If anything, thanks to the stressors of quarantine, hypnotists like Eli Bliliuos have found that PLR is only becoming more popular. “Interest has definitely increased recently,” Bliliuos tells me. “Probably due to the pandemic as well as the mainstream exposure it’s had as of late.”
That’s great news for Hagood, whose personal experience with past-life regression therapy led to the next chapter in her career — becoming a certified hypnotist who practices PLR. It was a controversial move for a health-care worker, as PLR isn’t supported by credible psychological or medical associations.

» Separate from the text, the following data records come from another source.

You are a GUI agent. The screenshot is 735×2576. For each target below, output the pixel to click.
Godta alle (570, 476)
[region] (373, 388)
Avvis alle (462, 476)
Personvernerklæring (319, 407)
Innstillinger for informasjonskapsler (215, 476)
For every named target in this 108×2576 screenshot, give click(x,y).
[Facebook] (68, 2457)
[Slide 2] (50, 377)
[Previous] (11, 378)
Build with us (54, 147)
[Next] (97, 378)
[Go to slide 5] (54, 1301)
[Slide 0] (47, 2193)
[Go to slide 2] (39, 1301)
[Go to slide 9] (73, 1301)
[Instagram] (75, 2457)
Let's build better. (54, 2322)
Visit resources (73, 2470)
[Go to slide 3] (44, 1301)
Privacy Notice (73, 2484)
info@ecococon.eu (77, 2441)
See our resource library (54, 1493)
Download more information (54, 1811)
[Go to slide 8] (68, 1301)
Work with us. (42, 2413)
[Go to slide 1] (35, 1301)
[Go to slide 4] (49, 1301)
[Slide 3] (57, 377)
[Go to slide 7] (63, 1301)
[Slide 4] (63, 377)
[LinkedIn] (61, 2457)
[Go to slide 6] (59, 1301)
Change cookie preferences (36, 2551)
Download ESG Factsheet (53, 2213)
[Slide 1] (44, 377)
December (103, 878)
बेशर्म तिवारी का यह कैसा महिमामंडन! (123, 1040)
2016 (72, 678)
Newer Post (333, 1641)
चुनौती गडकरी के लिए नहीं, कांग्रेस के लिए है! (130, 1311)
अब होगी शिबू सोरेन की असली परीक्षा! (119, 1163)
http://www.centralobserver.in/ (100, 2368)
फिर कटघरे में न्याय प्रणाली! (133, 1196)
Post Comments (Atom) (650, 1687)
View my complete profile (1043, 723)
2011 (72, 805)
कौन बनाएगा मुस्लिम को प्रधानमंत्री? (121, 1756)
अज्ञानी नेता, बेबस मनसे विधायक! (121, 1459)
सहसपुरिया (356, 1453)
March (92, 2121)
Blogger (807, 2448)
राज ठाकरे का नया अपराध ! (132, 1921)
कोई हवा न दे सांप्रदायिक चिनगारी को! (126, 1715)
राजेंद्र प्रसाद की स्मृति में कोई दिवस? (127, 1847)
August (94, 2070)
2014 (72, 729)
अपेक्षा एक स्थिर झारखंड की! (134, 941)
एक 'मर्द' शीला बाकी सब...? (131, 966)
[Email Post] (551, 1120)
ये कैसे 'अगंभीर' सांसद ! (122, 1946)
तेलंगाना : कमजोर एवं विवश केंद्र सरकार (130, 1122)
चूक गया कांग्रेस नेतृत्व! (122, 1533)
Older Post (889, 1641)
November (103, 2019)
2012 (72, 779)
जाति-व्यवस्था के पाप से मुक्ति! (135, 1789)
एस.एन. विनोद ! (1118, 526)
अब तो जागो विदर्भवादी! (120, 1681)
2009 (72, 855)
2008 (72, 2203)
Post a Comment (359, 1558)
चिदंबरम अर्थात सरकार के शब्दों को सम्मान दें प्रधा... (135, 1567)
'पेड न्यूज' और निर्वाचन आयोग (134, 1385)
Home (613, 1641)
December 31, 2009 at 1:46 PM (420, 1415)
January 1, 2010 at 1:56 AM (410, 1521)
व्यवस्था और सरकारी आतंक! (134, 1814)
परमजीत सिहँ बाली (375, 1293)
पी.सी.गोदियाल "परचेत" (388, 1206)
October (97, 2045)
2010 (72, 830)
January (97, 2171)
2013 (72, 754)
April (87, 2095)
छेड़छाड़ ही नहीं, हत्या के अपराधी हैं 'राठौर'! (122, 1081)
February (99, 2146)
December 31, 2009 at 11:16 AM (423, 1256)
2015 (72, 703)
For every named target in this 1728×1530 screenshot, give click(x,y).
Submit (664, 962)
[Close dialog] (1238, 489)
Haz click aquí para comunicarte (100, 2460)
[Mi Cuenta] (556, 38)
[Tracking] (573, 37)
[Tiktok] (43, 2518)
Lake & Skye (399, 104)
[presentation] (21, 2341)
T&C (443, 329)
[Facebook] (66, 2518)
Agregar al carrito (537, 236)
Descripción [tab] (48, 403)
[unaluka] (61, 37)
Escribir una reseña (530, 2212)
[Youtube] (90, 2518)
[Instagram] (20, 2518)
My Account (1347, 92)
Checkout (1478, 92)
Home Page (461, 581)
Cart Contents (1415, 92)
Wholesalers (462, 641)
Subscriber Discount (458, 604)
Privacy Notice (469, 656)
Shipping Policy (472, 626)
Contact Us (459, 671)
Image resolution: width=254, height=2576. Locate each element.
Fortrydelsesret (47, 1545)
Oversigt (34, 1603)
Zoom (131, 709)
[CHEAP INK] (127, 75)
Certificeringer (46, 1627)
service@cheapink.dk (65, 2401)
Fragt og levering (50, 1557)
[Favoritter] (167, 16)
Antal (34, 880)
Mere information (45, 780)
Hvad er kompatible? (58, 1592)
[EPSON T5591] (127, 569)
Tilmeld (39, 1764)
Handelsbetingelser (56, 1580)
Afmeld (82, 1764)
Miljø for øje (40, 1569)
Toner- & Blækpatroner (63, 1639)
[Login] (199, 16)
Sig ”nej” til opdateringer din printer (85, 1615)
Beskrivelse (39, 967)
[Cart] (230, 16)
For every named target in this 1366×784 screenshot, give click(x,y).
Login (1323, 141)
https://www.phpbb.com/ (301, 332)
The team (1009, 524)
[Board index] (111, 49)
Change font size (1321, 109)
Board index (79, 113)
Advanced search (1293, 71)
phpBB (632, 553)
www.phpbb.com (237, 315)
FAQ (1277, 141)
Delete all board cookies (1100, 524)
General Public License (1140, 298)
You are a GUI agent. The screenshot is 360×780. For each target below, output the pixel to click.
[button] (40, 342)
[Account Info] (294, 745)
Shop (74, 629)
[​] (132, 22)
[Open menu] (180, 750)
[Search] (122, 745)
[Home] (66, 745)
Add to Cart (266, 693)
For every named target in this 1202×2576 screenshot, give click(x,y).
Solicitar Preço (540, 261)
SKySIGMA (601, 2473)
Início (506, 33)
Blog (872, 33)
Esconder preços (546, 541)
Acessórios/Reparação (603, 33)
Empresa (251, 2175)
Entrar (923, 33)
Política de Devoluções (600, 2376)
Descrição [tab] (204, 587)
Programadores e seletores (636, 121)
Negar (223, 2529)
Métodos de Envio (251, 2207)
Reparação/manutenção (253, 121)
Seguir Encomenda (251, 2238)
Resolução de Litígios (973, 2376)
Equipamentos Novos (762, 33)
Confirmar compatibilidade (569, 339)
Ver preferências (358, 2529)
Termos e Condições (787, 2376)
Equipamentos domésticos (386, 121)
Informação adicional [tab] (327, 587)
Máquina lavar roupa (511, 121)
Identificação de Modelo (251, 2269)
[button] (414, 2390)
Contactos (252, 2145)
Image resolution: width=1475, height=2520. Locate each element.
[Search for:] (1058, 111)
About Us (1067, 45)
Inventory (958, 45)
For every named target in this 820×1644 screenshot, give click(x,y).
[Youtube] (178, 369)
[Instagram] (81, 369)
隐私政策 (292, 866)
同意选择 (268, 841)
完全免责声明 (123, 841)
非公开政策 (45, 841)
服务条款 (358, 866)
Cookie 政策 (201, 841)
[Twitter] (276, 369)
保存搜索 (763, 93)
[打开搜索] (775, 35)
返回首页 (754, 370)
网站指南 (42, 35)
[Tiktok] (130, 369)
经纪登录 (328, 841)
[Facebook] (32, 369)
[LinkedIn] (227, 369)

There used to be more ambiguity about whether or not certain forms of hypnosis are therapeutic, until August 2005 when the American Psychological Association (APA) officially adopted an evidence-based policy (something the medical community did decades earlier). This means that anything considered therapy has to be demonstrated consistently through peer-reviewed scientific studies.
Numerous techniques like cognitive behavioral therapy fit the bill, but PLR doesn’t. Instead, claims of PLR’s efficacy rely more on intuition — i.e., many people feel like this type of hypnosis works for them, but they can’t explain why. While the end goal of PLR is to identify unhelpful patterns and take steps to change them, without any research to back it up, it’s generally considered unethical for therapists and psychologists to practice it. According to its critics, PLR’s main risk is that it can create false memories, mainly through a combination of suggestions from the hypnotist and distorted memories from movies, books, history and other media.
In the past, false memories are typically associated with another form of hypnosis, recovered memory therapy, which came to prominence in the 1990s and resulted in a number of high-profile lawsuits over implanting false memories of abuse. This led to an overcorrection that all repressed memories were a myth, a fallacy that’s been used to discredit abuse survivors. The APA has since landed in the middle, acknowledging that repressed memories can occur in trauma survivors — a condition known as dissociative amnesia — but clinicians cannot verify claims without additional corroborating evidence.
For Paul Greene, director of the Manhattan Center for Cognitive-Behavioral Therapy, without data behind PLR, we don’t know what it can do to people, and thus, clients cannot provide informed consent. “Perhaps more damaging than believing a false memory is erroneously believing that therapies without evidential bases are viable options for real health-care needs,” he explains. “For this reason alone, PLR shouldn’t be administered by ethical and conscientious providers.”
Hagood concedes that there are limitations when it comes to proving the efficacy of PLR. “How can we prove these experiences are real and not made up?” she asks. “We can’t and may never be able to.” Though many PLR practitioners refer to the process as “past-life regression therapy,” Hagood makes a conscious effort to avoid the T-word, always referring to it as hypnosis. She also avoids words like “treat” and “cure,” and requires referrals for clients being treated for mental-health issues, in order to make sure it’s safe.
Regardless, Hagood believes PLR helps people draw similar conclusions as they do in therapy, especially for those who’ve struggled with looking inward in the same way she once did. “Our brains process information through the filter of our belief systems, so it’s possible that these experiences aren’t residue from past lives, but instead are metaphors to help clients better understand situations,” Hagood says. “Whether or not PLR is real, it can be a profound experience for some and help them live a fuller, happier life.”
If Hagood has to take a trip to the 17th century to get people there, so be it.